Before you think someone is just making that up to discredit the NYSC, listen to the ‘justification’ coming from the Director General of NYSC, Brig. Gen. Johnson Olawumi: “Benefits associated with the full computerisation of the mobilisation process are unquantifiable when lives of prospective corps members that would be saved from road accidents are taken into account.”
Wow! That must go down in record as one of the most imaginative official explanations for official extortion. In order words, for NYSC so loved the youth that it forced them to pay N4,000; that whosoever of them has to go for youth service shall not be exposed to road accident but be blessed virtually.
It is totally unacceptable to charge prospective corps members a fee for being called upon to serve their country, more so when the service is specified and made compulsory by law. Even if many see the service as a form of employment and therefore financially beneficial to the participants, it is still unconscionable to extort these youths on their way to working for the country or earning their potentially first income.

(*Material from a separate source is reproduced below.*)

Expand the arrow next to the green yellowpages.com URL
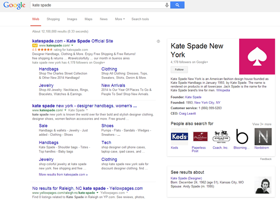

This bizarre way of doing things didn’t start with the NYSC though. Seven months ago, it was a shocked nation that found out that the Ministry of Interior was extorting N1,000 from each hapless youth desperate to be recruited into the Nigeria Immigration Service (NIS). At the end of the day, the recruitment was so badly bungled, leading to scores of citizens being trampled to death in various locations across the country. And as it has become standard practice here, nobody was reprimanded, let alone punished, for either the extortion or the deaths of citizens. The dead simply died in vain and a certain Abba Moro, under whose watch the disaster happened, still struts on as minister.
It is even more worrisome to know that fees are also charged for applications into the military forces in Nigeria. In May this year, the Nigerian Army put a fee of N2,500 to access its recruitment application portal.

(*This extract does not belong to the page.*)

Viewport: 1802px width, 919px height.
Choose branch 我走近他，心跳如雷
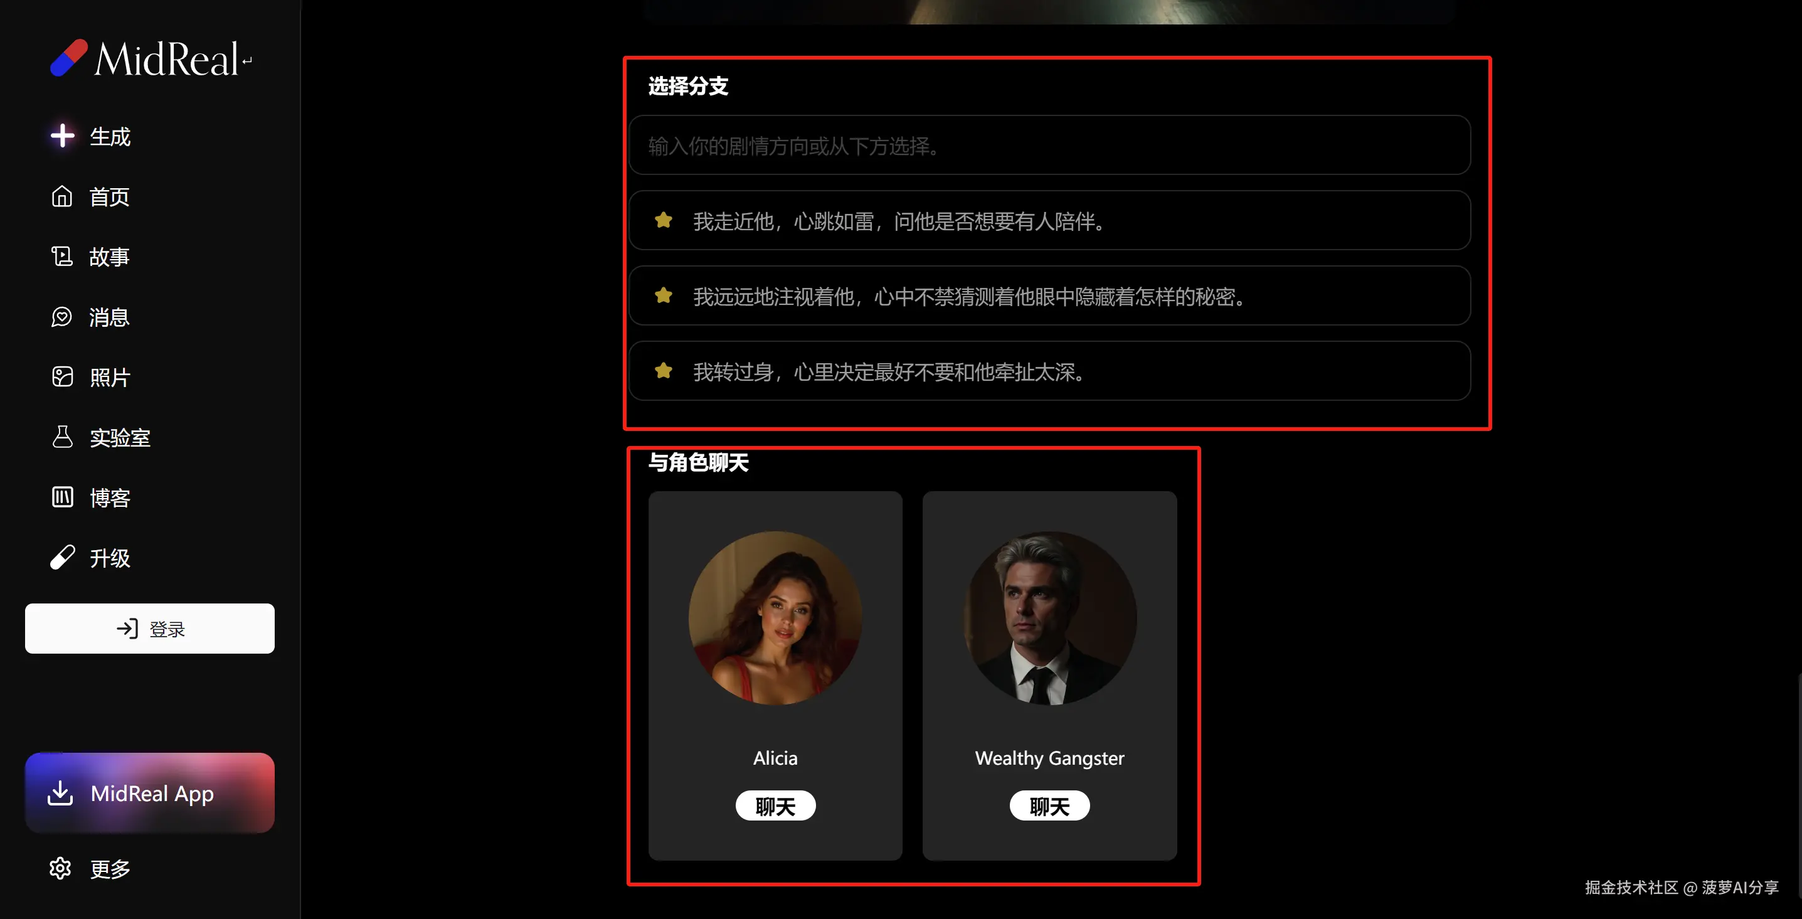click(x=1049, y=221)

It would be important for NYSC and other fee-for-employment agencies to tell us which consultancy firms are behind these internet extortions on behalf of the organisations and where the proceeds from these are paid into and accounted for. Do these agencies pay these sums to the coffers of government? Do the sums form part of the revenues of government which, by the provisions of the constitution, must go into the consolidated revenue fund?
As straight-forward a fraud as these extortions seem, many citizens would still not get it that it is the responsibility of the person who wishes to hire someone to serve it to foot the bill for such hiring. But in Nigeria, we have perfected the art of working in reverse order, such that the ridiculous becomes the norm.

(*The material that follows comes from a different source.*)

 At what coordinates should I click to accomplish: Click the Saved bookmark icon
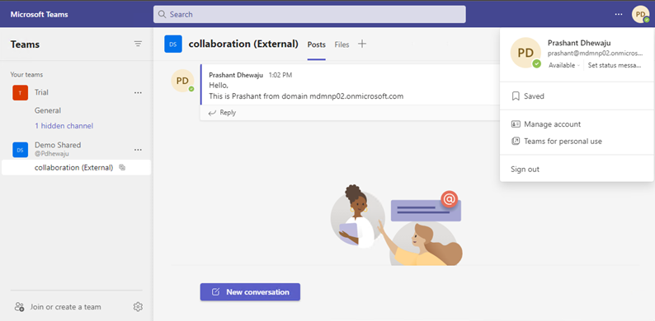click(516, 96)
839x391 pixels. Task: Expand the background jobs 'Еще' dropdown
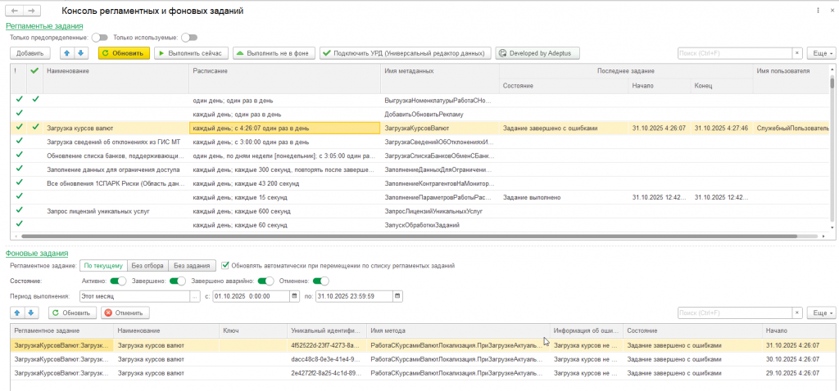click(x=821, y=312)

But even if some citizens do not appreciate the illegality in this or are weak to resist it, one expects the government, especially the legislature, to know better and put a stop to this.
The truth, though, is that the legislature has made very lame efforts in the past to curb this, but failed to ensure compliance. For instance, in October 2013, the House of Representatives joint committee on Public Service Matters, Employment, Labour and Productivity as well as those of Anti-corruption, National Ethics and Values directed the NIS to refund the illegal amount it charged applicants.
Apparently, the directive was ignored. Even when the disaster with the recruitment occurred five months later, nothing still happened to enforce the directive. The question then is: where is that committee in all these?